Saved data entries:
━━━━━━━━━━━━━━━━━━━━

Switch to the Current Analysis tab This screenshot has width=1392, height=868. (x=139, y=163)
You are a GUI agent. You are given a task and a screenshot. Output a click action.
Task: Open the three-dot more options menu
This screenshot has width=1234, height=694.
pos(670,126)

━━━━━━━━━━━━━━━━━━━━

◆ EXERCISE AIM ◆
Word for word, restate the lines above.

◆ WRITTEN ANSWER ◆
Switch to the Current Analysis tab This screenshot has width=1392, height=868. (x=139, y=163)
You are a GUI agent. You are given a task and a screenshot. Output a click action.
Task: Open the three-dot more options menu
This screenshot has width=1234, height=694.
pos(670,126)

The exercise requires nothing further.